§ **Written exercise**
Return the following material unchanged, starting at the line that contains "The width and height of the screenshot is (1409, 786)." and stopping after the line that contains "I will 752,244.".

==== Stored records ====

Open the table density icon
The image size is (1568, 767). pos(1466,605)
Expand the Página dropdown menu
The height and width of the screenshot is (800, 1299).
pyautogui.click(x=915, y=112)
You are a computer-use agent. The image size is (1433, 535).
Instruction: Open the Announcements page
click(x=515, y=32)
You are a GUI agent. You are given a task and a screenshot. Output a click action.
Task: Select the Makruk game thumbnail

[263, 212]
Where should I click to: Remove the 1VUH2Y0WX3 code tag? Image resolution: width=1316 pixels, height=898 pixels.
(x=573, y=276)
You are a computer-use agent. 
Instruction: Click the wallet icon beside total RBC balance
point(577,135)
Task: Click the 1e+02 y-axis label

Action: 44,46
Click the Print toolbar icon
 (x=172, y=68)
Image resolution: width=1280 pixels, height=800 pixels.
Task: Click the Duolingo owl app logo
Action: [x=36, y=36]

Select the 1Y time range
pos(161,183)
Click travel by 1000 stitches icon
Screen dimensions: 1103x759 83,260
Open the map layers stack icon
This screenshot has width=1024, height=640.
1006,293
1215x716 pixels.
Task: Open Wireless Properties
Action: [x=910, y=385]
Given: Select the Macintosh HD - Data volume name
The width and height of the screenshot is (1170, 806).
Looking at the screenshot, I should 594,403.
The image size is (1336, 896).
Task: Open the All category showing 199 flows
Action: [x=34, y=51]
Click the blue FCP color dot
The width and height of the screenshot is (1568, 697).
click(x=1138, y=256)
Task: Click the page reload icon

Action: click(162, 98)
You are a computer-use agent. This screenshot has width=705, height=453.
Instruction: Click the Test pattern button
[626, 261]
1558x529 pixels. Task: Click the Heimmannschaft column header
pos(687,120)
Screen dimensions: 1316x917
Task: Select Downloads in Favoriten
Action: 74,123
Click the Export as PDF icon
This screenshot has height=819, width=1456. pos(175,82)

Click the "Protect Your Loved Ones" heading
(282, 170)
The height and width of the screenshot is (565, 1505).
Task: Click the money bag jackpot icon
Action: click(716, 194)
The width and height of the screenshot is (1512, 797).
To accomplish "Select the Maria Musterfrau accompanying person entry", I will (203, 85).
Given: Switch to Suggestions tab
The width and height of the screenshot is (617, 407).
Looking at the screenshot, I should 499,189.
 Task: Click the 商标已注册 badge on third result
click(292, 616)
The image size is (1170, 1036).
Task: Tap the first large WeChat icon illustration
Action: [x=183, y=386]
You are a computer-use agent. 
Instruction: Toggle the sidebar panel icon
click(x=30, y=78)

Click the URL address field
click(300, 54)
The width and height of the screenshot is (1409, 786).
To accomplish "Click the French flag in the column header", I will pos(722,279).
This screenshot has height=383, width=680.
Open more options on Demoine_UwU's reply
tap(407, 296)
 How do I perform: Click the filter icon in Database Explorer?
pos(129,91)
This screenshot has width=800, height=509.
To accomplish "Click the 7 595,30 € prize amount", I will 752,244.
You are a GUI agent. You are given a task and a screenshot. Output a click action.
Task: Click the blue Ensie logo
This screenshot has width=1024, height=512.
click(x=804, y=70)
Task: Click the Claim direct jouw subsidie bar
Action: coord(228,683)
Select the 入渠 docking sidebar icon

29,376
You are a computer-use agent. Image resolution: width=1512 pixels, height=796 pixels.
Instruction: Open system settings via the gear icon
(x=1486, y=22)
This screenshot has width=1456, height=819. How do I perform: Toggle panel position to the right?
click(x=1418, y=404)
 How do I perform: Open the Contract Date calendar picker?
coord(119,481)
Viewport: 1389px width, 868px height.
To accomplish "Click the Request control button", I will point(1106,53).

====

§ **Problem solution**
The width and height of the screenshot is (1409, 786).
To accomplish "Click the French flag in the column header", I will pos(722,279).
This screenshot has height=383, width=680.
Open more options on Demoine_UwU's reply
tap(407, 296)
 How do I perform: Click the filter icon in Database Explorer?
pos(129,91)
This screenshot has width=800, height=509.
To accomplish "Click the 7 595,30 € prize amount", I will 752,244.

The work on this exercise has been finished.